==== RECORD DA USARE ====

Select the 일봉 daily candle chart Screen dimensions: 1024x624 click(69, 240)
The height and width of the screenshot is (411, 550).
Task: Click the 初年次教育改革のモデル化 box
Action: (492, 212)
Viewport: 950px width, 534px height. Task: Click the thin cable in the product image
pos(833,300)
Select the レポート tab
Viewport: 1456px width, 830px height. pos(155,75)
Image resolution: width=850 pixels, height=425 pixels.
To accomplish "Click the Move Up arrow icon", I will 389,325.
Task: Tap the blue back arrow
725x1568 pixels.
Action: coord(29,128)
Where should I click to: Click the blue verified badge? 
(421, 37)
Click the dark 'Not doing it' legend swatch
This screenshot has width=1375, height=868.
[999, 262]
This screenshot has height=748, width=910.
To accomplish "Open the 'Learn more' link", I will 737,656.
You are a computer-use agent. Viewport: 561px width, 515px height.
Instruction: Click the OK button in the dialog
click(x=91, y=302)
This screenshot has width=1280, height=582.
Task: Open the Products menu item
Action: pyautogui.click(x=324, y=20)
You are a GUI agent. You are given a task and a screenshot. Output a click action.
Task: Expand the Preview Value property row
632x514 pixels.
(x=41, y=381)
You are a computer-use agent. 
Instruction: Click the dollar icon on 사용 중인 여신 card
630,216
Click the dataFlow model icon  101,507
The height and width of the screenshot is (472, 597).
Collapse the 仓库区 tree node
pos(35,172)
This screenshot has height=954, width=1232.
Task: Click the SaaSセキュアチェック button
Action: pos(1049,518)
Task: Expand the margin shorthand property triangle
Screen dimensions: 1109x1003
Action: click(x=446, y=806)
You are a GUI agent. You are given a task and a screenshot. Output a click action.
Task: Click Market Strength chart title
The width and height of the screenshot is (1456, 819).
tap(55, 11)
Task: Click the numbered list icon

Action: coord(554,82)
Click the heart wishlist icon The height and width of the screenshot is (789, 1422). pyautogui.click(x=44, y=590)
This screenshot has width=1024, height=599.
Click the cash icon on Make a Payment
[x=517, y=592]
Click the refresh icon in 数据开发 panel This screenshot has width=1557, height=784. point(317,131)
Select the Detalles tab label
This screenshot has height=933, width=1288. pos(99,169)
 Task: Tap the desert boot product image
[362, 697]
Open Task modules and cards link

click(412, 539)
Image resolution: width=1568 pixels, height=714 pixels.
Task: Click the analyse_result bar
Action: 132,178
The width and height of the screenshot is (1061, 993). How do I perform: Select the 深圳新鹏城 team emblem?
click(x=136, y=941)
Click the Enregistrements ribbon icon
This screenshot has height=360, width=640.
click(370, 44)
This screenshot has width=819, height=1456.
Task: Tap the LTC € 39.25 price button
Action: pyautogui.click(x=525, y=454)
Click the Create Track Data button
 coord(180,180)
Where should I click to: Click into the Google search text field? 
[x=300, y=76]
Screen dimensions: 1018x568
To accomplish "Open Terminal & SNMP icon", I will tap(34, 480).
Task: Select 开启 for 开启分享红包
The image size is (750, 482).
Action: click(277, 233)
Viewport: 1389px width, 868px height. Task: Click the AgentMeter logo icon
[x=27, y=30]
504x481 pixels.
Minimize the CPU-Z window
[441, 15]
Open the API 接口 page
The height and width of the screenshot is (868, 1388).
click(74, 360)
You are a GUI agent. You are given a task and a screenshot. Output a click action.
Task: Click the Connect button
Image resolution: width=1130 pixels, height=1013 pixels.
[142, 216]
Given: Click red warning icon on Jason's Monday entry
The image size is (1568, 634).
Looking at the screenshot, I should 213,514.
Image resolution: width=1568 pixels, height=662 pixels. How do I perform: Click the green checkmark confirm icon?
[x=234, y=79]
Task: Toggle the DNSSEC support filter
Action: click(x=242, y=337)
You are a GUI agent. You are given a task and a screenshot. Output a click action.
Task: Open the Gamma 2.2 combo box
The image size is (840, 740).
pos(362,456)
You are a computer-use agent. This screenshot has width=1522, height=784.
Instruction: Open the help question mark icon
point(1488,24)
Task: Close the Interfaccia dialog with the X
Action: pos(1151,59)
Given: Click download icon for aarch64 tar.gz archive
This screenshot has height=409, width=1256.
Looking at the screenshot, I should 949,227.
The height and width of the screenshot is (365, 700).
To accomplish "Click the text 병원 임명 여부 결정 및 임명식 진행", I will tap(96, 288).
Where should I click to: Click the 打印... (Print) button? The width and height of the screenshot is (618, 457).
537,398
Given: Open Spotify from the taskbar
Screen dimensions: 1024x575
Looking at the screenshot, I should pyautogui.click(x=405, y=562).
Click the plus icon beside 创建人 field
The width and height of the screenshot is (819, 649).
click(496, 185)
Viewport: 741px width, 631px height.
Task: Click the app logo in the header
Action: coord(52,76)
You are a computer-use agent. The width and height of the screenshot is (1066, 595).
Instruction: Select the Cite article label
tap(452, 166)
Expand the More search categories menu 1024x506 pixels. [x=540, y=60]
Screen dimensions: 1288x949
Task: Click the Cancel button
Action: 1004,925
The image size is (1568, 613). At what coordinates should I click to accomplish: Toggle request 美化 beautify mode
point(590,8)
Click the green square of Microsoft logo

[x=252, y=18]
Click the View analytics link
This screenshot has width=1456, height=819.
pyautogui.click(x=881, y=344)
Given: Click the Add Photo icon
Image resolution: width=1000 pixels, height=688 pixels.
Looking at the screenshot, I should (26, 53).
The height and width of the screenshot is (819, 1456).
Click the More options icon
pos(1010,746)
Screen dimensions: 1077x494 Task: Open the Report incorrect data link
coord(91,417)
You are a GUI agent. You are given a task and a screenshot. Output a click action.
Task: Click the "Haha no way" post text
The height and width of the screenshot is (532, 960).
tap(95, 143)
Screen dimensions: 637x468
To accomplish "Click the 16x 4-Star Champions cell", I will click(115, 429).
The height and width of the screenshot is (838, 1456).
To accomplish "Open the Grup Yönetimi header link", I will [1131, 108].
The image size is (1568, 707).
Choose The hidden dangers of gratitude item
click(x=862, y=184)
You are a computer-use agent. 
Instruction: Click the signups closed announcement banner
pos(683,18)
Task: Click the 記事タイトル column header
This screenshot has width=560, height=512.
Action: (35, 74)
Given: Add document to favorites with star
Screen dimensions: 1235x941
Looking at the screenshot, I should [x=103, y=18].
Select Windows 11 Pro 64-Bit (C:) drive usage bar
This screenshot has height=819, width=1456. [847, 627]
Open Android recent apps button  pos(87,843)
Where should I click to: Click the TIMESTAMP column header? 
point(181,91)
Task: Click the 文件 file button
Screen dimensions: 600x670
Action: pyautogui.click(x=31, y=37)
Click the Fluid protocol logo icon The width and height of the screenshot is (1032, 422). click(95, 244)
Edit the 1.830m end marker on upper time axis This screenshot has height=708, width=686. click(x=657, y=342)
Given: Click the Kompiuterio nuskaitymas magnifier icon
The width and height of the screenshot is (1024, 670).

====

__IL PROBLEMA__. Riscrivi tutti i record qui sopra scambiando "numbered list icon" con "bulleted list icon" e lascia invariato tutto il resto.

__LA RISPOSTA__.
Select the 일봉 daily candle chart Screen dimensions: 1024x624 click(69, 240)
The height and width of the screenshot is (411, 550).
Task: Click the 初年次教育改革のモデル化 box
Action: (492, 212)
Viewport: 950px width, 534px height. Task: Click the thin cable in the product image
pos(833,300)
Select the レポート tab
Viewport: 1456px width, 830px height. pos(155,75)
Image resolution: width=850 pixels, height=425 pixels.
To accomplish "Click the Move Up arrow icon", I will 389,325.
Task: Tap the blue back arrow
725x1568 pixels.
Action: coord(29,128)
Where should I click to: Click the blue verified badge? 
(421, 37)
Click the dark 'Not doing it' legend swatch
This screenshot has width=1375, height=868.
[999, 262]
This screenshot has height=748, width=910.
To accomplish "Open the 'Learn more' link", I will 737,656.
You are a computer-use agent. Viewport: 561px width, 515px height.
Instruction: Click the OK button in the dialog
click(x=91, y=302)
This screenshot has width=1280, height=582.
Task: Open the Products menu item
Action: pyautogui.click(x=324, y=20)
You are a GUI agent. You are given a task and a screenshot. Output a click action.
Task: Expand the Preview Value property row
632x514 pixels.
(x=41, y=381)
You are a computer-use agent. 
Instruction: Click the dollar icon on 사용 중인 여신 card
630,216
Click the dataFlow model icon  101,507
The height and width of the screenshot is (472, 597).
Collapse the 仓库区 tree node
pos(35,172)
This screenshot has height=954, width=1232.
Task: Click the SaaSセキュアチェック button
Action: pos(1049,518)
Task: Expand the margin shorthand property triangle
Screen dimensions: 1109x1003
Action: click(x=446, y=806)
You are a GUI agent. You are given a task and a screenshot. Output a click action.
Task: Click Market Strength chart title
The width and height of the screenshot is (1456, 819).
tap(55, 11)
Task: Click the bulleted list icon

Action: coord(554,82)
Click the heart wishlist icon The height and width of the screenshot is (789, 1422). pyautogui.click(x=44, y=590)
This screenshot has width=1024, height=599.
Click the cash icon on Make a Payment
[x=517, y=592]
Click the refresh icon in 数据开发 panel This screenshot has width=1557, height=784. point(317,131)
Select the Detalles tab label
This screenshot has height=933, width=1288. pos(99,169)
 Task: Tap the desert boot product image
[362, 697]
Open Task modules and cards link

click(412, 539)
Image resolution: width=1568 pixels, height=714 pixels.
Task: Click the analyse_result bar
Action: 132,178
The width and height of the screenshot is (1061, 993). How do I perform: Select the 深圳新鹏城 team emblem?
click(x=136, y=941)
Click the Enregistrements ribbon icon
This screenshot has height=360, width=640.
click(370, 44)
This screenshot has width=819, height=1456.
Task: Tap the LTC € 39.25 price button
Action: pyautogui.click(x=525, y=454)
Click the Create Track Data button
 coord(180,180)
Where should I click to: Click into the Google search text field? 
[x=300, y=76]
Screen dimensions: 1018x568
To accomplish "Open Terminal & SNMP icon", I will tap(34, 480).
Task: Select 开启 for 开启分享红包
The image size is (750, 482).
Action: click(277, 233)
Viewport: 1389px width, 868px height. Task: Click the AgentMeter logo icon
[x=27, y=30]
504x481 pixels.
Minimize the CPU-Z window
[441, 15]
Open the API 接口 page
The height and width of the screenshot is (868, 1388).
click(74, 360)
You are a GUI agent. You are given a task and a screenshot. Output a click action.
Task: Click the Connect button
Image resolution: width=1130 pixels, height=1013 pixels.
[142, 216]
Given: Click red warning icon on Jason's Monday entry
The image size is (1568, 634).
Looking at the screenshot, I should 213,514.
Image resolution: width=1568 pixels, height=662 pixels. How do I perform: Click the green checkmark confirm icon?
[x=234, y=79]
Task: Toggle the DNSSEC support filter
Action: click(x=242, y=337)
You are a GUI agent. You are given a task and a screenshot. Output a click action.
Task: Open the Gamma 2.2 combo box
The image size is (840, 740).
pos(362,456)
You are a computer-use agent. This screenshot has width=1522, height=784.
Instruction: Open the help question mark icon
point(1488,24)
Task: Close the Interfaccia dialog with the X
Action: pos(1151,59)
Given: Click download icon for aarch64 tar.gz archive
This screenshot has height=409, width=1256.
Looking at the screenshot, I should 949,227.
The height and width of the screenshot is (365, 700).
To accomplish "Click the text 병원 임명 여부 결정 및 임명식 진행", I will tap(96, 288).
Where should I click to: Click the 打印... (Print) button? The width and height of the screenshot is (618, 457).
537,398
Given: Open Spotify from the taskbar
Screen dimensions: 1024x575
Looking at the screenshot, I should pyautogui.click(x=405, y=562).
Click the plus icon beside 创建人 field
The width and height of the screenshot is (819, 649).
click(496, 185)
Viewport: 741px width, 631px height.
Task: Click the app logo in the header
Action: coord(52,76)
You are a computer-use agent. The width and height of the screenshot is (1066, 595).
Instruction: Select the Cite article label
tap(452, 166)
Expand the More search categories menu 1024x506 pixels. [x=540, y=60]
Screen dimensions: 1288x949
Task: Click the Cancel button
Action: 1004,925
The image size is (1568, 613). At what coordinates should I click to accomplish: Toggle request 美化 beautify mode
point(590,8)
Click the green square of Microsoft logo

[x=252, y=18]
Click the View analytics link
This screenshot has width=1456, height=819.
pyautogui.click(x=881, y=344)
Given: Click the Add Photo icon
Image resolution: width=1000 pixels, height=688 pixels.
Looking at the screenshot, I should (26, 53).
The height and width of the screenshot is (819, 1456).
Click the More options icon
pos(1010,746)
Screen dimensions: 1077x494 Task: Open the Report incorrect data link
coord(91,417)
You are a GUI agent. You are given a task and a screenshot. Output a click action.
Task: Click the "Haha no way" post text
The height and width of the screenshot is (532, 960).
tap(95, 143)
Screen dimensions: 637x468
To accomplish "Click the 16x 4-Star Champions cell", I will click(115, 429).
The height and width of the screenshot is (838, 1456).
To accomplish "Open the Grup Yönetimi header link", I will [1131, 108].
The image size is (1568, 707).
Choose The hidden dangers of gratitude item
click(x=862, y=184)
You are a computer-use agent. 
Instruction: Click the signups closed announcement banner
pos(683,18)
Task: Click the 記事タイトル column header
This screenshot has width=560, height=512.
Action: (35, 74)
Given: Add document to favorites with star
Screen dimensions: 1235x941
Looking at the screenshot, I should [x=103, y=18].
Select Windows 11 Pro 64-Bit (C:) drive usage bar
This screenshot has height=819, width=1456. [847, 627]
Open Android recent apps button  pos(87,843)
Where should I click to: Click the TIMESTAMP column header? 
point(181,91)
Task: Click the 文件 file button
Screen dimensions: 600x670
Action: pyautogui.click(x=31, y=37)
Click the Fluid protocol logo icon The width and height of the screenshot is (1032, 422). click(95, 244)
Edit the 1.830m end marker on upper time axis This screenshot has height=708, width=686. click(x=657, y=342)
Given: Click the Kompiuterio nuskaitymas magnifier icon
The width and height of the screenshot is (1024, 670).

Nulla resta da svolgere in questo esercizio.